There are several options within the bean flour category, with chickpea flour proving most popular, but flour can be made from most any bean when it is dried and finely ground. Like coconut flour, these also carry a bean flavor into whatever recipe they’ve been added to, so are generally best used in savory cooking for breads, pastas, crackers, and the like. Having significant residual starch, bean flours also make good thickening agents.
This is one of the more popular and versatile of gluten-free flours and is paleo friendly to boot. You’ll find it made from both skin-on and skinless almonds. The darker skin-on almond flour has a deep nutty flavor and is great for breads, pretzels, gingerbread, or other baked goods with a spicy or nutty flavor profile. Skinless almond flour is lighter in color, texture, and taste and is better suited for lighter cakes and baked goods. Almond flour can be made at home using a Vitamix or other high-powered food processor.

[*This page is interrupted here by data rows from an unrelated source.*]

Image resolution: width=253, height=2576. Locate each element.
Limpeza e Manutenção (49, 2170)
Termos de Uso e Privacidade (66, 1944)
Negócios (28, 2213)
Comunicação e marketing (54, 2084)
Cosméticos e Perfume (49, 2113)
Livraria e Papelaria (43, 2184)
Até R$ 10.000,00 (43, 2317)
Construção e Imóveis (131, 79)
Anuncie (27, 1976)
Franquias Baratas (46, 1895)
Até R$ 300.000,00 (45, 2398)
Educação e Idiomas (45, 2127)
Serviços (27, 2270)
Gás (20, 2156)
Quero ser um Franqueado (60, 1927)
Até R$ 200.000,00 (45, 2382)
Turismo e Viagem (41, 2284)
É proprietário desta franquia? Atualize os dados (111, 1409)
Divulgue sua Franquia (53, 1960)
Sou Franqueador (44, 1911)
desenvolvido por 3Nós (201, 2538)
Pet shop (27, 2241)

Low-protein flours are used in combination with high-protein flours, especially when baking, due to their inability to bind on their own. Other examples of low-protein flours include amaranth, quinoa, sorghum, and teff flour.
Corn flour or maize is most prominently used in Mexican and other Central and South American cuisines, but has been and remains popular around the world. Having a very strong flavor profile, corn flour is best suited for foods like tortillas and arepas. Because it is low protein, it won’t bind very well, which is something to note.
Also low protein, this flour is made from very finely milled rice, and is used all over the world in a variety of foods, and not just as a substitute for wheat flour. Rice noodles can be found in nearly all Asian cooking styles, and rice flour is also used in dense cakes and as a thickener for sauces. White rice flour is almost completely flavorless, making it extremely versatile and a good one to keep in the cupboard for gluten-free cooking and baking, although some claim it can create a somewhat gritty texture in baked goods.
Technically a small-seeded grass, millet is an important crop in Africa and Asia, and the flour made from millet proves versatile—light, with a relatively innocuous flavor profile. This ancient grain has a profile and structure similar to wheat making it a natural choice for breads and pastas.